20. The method according to claim 11, wherein the protective coating comprises an electrically insulating material layer deposited by ALD or chemically in a solution, or is selected from a lithium ion conductive solid electrolyte material, and the thickness of the protective coating is 1 nm to 5 nm.

21. A method according to claim 20, wherein after depositing a layer of electrically insulating material or depositing a solid electrolyte layer by ALD or chemically in solution, the deposition of at least one solid electrolyte thin layer is carried out by immersion or by electrophoresis from a suspension of monodisperse nanoparticles comprising at least one solid electrolyte material.

22. A lithium ion battery comprising the anode according to claim 1, or the anode obtainable by the method according to claim 11, and further comprising an electrolyte in contact with the anode, and a cathode in contact with the electrolyte.
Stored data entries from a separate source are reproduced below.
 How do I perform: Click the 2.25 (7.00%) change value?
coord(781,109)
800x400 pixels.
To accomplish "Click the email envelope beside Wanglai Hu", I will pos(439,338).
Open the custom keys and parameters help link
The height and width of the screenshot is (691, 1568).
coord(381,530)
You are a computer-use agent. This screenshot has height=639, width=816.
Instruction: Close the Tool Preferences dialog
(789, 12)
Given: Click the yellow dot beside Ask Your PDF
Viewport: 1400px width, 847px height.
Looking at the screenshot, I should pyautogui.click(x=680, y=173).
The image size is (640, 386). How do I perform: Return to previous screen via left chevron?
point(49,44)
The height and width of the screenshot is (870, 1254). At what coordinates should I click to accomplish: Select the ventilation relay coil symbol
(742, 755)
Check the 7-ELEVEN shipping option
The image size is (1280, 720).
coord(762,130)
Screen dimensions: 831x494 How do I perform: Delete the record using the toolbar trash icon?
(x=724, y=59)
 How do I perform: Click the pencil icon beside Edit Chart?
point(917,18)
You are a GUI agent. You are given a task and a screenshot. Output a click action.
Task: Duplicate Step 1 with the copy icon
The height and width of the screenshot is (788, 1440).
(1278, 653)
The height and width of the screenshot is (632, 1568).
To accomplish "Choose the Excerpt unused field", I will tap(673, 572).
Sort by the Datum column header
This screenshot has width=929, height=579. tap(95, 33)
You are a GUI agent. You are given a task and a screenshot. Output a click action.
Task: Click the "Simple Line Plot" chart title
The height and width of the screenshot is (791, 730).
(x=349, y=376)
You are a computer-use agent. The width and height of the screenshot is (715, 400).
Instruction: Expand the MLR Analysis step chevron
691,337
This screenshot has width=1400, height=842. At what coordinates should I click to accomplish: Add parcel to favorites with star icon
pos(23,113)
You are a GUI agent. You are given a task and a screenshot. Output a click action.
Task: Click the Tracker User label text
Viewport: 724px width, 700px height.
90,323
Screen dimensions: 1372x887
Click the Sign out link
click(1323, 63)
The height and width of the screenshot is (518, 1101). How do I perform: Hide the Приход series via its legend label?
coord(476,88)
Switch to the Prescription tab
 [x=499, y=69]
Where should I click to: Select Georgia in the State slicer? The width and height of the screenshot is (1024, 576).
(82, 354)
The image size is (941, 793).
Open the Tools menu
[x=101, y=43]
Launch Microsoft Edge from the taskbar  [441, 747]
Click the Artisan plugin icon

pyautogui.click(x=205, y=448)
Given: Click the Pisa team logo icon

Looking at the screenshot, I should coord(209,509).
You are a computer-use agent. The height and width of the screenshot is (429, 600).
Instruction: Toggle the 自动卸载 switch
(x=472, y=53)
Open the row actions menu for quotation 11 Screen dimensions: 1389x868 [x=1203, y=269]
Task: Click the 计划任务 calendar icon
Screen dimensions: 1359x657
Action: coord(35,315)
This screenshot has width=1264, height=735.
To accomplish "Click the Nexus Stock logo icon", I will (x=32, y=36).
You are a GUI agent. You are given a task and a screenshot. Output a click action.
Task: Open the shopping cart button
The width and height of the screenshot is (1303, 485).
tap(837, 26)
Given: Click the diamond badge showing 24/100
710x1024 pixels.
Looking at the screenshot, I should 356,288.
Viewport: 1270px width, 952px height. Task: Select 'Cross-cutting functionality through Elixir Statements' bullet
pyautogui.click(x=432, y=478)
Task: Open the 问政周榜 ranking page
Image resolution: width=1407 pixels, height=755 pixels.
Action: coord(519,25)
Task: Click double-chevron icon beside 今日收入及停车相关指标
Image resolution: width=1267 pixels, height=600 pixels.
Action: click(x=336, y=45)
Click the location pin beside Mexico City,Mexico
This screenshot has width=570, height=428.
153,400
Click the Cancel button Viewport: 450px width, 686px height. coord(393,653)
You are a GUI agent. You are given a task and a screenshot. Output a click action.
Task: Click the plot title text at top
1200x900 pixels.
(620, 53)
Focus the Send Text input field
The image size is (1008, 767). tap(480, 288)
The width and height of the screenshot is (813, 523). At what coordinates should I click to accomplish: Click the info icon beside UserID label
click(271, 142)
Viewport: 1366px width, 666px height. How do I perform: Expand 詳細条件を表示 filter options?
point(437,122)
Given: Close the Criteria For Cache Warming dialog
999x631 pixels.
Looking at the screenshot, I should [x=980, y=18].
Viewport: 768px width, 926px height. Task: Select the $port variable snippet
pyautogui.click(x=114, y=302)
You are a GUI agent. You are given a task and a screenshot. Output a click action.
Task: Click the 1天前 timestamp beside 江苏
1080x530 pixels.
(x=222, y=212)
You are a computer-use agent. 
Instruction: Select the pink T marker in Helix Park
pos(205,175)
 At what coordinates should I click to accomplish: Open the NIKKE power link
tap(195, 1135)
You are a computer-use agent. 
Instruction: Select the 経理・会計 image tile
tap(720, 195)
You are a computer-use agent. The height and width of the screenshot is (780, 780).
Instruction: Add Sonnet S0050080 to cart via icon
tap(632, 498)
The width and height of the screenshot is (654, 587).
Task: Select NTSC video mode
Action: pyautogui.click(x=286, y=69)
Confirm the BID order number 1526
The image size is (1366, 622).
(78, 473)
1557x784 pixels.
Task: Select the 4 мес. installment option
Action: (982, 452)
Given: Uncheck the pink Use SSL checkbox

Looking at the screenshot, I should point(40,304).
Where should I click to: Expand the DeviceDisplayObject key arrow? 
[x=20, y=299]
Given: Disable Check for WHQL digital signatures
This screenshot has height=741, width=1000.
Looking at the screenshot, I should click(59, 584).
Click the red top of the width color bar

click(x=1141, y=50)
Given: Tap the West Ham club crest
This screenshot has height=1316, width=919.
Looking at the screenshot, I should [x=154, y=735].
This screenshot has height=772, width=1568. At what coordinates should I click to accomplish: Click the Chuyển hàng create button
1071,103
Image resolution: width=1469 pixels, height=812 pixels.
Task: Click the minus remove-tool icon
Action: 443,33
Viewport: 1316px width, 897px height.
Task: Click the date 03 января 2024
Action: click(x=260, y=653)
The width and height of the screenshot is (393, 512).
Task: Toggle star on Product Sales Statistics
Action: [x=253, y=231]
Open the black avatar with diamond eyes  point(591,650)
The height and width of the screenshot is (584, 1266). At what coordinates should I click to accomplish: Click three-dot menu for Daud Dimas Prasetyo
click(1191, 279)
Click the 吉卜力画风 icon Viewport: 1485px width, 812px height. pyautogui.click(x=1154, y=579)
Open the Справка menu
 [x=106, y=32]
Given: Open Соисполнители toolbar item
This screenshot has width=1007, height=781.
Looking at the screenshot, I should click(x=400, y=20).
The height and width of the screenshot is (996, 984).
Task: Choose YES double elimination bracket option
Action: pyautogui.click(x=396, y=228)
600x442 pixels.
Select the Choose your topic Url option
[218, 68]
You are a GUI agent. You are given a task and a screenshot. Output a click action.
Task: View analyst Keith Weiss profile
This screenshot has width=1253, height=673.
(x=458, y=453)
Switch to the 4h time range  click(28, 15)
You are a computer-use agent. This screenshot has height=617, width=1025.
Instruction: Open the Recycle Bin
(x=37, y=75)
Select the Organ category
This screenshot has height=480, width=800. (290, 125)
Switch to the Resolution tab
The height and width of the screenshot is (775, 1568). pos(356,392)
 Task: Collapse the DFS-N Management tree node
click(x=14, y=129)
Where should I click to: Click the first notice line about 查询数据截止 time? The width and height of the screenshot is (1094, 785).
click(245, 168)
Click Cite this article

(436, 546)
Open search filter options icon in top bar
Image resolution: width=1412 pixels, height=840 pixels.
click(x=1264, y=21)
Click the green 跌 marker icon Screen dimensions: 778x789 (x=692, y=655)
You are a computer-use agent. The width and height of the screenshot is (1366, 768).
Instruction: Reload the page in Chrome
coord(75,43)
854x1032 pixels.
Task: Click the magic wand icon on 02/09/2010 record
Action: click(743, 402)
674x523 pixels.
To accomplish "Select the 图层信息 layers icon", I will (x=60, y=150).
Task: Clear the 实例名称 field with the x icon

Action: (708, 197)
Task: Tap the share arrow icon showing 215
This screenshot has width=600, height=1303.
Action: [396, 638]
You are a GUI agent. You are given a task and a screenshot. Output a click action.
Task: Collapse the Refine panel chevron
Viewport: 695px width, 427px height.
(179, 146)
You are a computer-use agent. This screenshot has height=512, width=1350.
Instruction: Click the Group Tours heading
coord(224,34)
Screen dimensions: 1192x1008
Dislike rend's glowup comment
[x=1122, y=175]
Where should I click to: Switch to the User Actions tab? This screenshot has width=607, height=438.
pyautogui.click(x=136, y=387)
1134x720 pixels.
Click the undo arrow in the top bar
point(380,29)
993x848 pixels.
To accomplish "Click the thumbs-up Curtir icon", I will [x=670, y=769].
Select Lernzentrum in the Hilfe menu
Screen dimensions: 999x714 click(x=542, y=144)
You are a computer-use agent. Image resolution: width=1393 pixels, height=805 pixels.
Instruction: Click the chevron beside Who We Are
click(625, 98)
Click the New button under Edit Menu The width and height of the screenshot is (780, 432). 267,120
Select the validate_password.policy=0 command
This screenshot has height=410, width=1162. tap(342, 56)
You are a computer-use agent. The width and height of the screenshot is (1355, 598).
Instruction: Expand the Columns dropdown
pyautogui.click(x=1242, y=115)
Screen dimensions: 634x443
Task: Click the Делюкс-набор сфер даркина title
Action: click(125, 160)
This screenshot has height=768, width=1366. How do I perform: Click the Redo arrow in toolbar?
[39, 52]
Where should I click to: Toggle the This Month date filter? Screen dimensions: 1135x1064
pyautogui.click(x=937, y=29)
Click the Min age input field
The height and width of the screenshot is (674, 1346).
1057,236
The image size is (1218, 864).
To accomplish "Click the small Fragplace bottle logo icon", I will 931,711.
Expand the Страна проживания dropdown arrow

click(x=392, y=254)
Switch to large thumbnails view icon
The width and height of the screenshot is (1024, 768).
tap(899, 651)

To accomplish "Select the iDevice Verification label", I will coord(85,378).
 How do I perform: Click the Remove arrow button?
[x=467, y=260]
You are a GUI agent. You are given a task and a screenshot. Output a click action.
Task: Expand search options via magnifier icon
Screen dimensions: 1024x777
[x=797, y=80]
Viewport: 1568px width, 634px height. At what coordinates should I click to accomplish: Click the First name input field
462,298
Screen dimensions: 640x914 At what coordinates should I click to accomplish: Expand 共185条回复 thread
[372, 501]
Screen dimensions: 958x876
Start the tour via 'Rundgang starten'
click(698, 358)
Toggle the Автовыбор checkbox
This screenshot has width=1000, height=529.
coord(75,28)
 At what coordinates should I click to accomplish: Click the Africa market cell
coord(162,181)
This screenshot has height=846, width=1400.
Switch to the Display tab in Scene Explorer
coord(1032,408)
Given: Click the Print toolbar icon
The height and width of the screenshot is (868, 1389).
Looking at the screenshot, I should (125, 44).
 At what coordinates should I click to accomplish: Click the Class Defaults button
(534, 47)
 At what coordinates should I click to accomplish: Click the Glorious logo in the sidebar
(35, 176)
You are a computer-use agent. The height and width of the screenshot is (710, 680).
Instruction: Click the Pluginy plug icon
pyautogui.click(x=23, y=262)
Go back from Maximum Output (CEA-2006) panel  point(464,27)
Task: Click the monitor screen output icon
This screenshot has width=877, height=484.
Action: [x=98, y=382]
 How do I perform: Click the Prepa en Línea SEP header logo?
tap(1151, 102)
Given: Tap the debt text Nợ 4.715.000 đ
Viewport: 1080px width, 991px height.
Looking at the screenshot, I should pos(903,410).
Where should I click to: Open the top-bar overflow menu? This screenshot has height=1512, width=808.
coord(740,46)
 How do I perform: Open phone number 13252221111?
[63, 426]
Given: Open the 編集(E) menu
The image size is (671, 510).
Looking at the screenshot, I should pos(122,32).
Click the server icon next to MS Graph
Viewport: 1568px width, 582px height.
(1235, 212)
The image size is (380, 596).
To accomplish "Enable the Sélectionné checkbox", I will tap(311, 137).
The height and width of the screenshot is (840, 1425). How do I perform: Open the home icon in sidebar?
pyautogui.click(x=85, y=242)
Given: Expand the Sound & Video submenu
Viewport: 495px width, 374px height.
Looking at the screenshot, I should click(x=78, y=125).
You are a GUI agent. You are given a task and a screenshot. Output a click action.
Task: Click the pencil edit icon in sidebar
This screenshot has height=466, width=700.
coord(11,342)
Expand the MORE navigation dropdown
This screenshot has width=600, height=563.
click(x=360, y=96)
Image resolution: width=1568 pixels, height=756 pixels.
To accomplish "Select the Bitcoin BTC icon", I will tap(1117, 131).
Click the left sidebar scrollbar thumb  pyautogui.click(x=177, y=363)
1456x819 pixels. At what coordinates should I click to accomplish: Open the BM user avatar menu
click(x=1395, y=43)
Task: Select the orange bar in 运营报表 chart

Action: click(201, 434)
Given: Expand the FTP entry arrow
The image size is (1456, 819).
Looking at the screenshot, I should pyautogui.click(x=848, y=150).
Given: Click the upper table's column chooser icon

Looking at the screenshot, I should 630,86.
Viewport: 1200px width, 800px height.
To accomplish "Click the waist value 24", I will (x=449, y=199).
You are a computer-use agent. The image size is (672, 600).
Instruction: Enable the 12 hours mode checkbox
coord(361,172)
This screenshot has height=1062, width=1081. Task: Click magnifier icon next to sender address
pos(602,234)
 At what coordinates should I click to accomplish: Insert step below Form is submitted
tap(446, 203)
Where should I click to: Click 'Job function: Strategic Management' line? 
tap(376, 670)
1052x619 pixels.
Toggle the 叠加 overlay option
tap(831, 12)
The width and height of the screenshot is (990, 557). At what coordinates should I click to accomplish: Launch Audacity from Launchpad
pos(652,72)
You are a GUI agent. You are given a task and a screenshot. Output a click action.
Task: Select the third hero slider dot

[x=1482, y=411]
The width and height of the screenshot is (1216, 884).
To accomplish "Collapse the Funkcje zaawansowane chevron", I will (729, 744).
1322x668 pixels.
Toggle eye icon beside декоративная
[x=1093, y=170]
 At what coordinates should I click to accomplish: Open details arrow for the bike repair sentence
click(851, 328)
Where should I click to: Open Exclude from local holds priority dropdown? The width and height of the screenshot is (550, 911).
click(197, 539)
23. The battery of claim 22, wherein the electrolyte is a conductor of lithium ions and is selected from the group consisting of:

- all-solid-state electrolytes deposited by vapor deposition,

- electrophoretically deposited all-solid-state electrolytes,

- an electrolyte formed by a separator impregnated with a liquid electrolyte,

- a porous electrolyte impregnated with a liquid electrolyte,

- an electrolyte comprising a polymer impregnated with a liquid electrolyte and/or a lithium salt,

- An electrolyte formed of a lithium ion conductive solid electrolyte material.

24. The battery according to claim 22, characterized in that the cathode is an all-solid cathode or a porous cathode.